COMING SOON! PQDT Open is getting a new home!

ProQuest Open Access Dissertations & Theses will remain freely available as part of a new and enhanced search experience at

Questions? Please refer to this FAQ.

Dissertation/Thesis Abstract

Parallelism and error reduction in a high performance environment
by Castaldo, Anthony M., Ph.D., The University of Texas at San Antonio, 2010, 117; 3433204
Abstract (Summary)

This dissertation details contributions made by the author to the field of computer science while working to improve the performance of a state-of-the-art linear algebra library intended for use on commodity platforms.

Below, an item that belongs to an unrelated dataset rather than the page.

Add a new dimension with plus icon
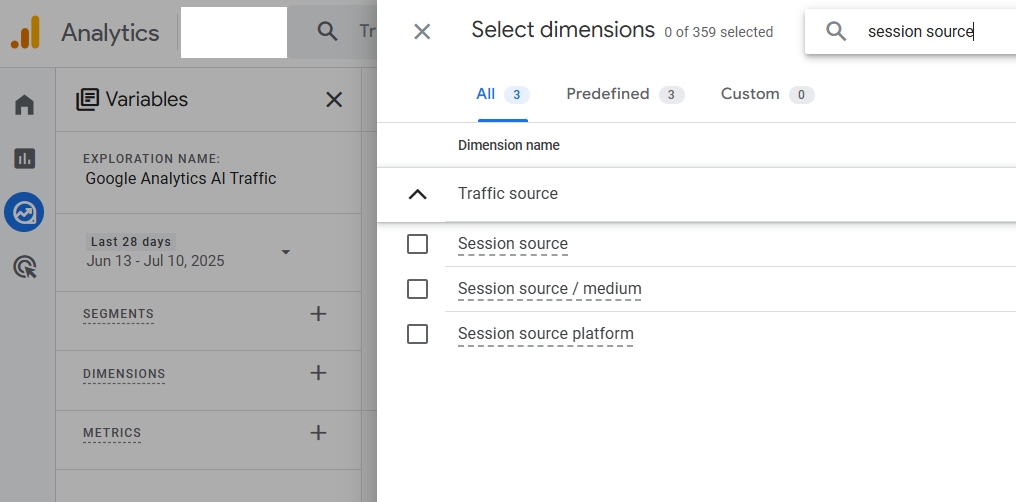point(318,373)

These platforms and libraries have become a de facto standard for most scientific researchers. There are three significant contributions to the field. The superblock family of summation algorithms generalizes the dot product and its error analysis, and allows floating point error to be controlled with a desired target bound and performance loss and with workspace determined at compile time. It demonstrates empirically that theoretical error bounds are good predictors of actual errors. The opposite had been asserted by leading experts in the field. The Master Last algorithm identifies and corrects a heretofore unknown performance drain in multi-core parallelism, Parallel Management Overhead (PMO). The author reduced PMO by as much as two orders of magnitude, and sped up QR and LU matrix factorizations (heavily used by researchers) as much as 65%, and asymptotically as much as 45%. Finally, in the Parallel Cache Assignment algorithm, the author realized the goal of exploiting the “collective cache” of all the cores in a multi-core system for a tightly coupled algorithm with high data dependencies requiring extreme synchronization. This allowed parallelization of some heavily used (and heavily researched) operations in linear algebra, panel factorizations, without changing the flop counts or arithmetic, a feat that had defied parallel researchers for many years. The result was superlinear speedup (as much as 19 times faster for an eight core system) for the QR panel factorization over the previous state of the art serial implementation.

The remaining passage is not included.